Something that you could do is incorporate fizzbuzz into WrappedInt.

Upvotes: 0

Greg Rogers
Greg Rogers

Reputation: 36459

I'm guessing its just the severely old GCC version you are running. The oldest compiler I have on my machine - gcc-4.1.2, performs the fast way with both the non-const and the wrap versions (and does so at only -O1).

Upvotes: 7

Marc Mutz - mmutz
Marc Mutz - mmutz

Reputation: 25313

Is there a known way of wrapping an int such that the compiler can discard the wrapping when optimising?

Try passing WrappedInt by value. Then WrappedInts can be passed in registers. Pass-by-const-reference sometimes forces gcc to fall back to the stack for argument passing.

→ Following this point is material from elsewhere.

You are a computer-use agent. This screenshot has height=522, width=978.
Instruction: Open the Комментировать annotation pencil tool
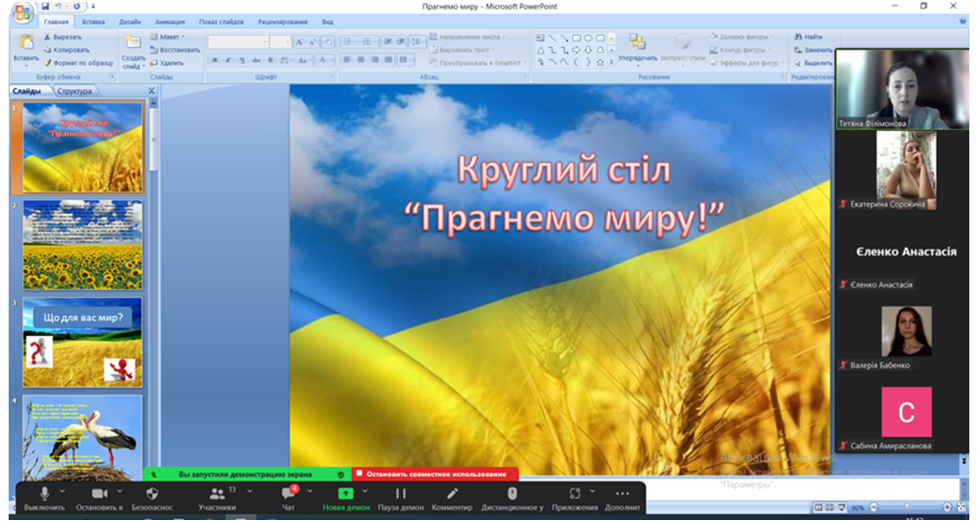(x=452, y=494)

About the int vs const int slowdown, I can only speculate that GCC is trying to play it safe in the face of aliasing. Basically, if it cannot prove that div is not an alias for another, more accessible variable, it cannot turn it into a constant. If you declare it const, GCC assumes it's not aliased and performs the conversion into a constant. Apart from the idivl, you should also see a memory fetch, once, when entering the function, as opposed to immediate values being used for the const case.

Upvotes: 0

Mark Ransom
Mark Ransom

Reputation: 308520

Try combining const int v in your WrappedInt class with const T in your fizzbuzz function and see if the compiler can optimize that.

By declaring const int you've created a special case - a compile time constant. The compiler knows what the value is, and can optimize it more heavily than a value that could possibly change during the run of the program.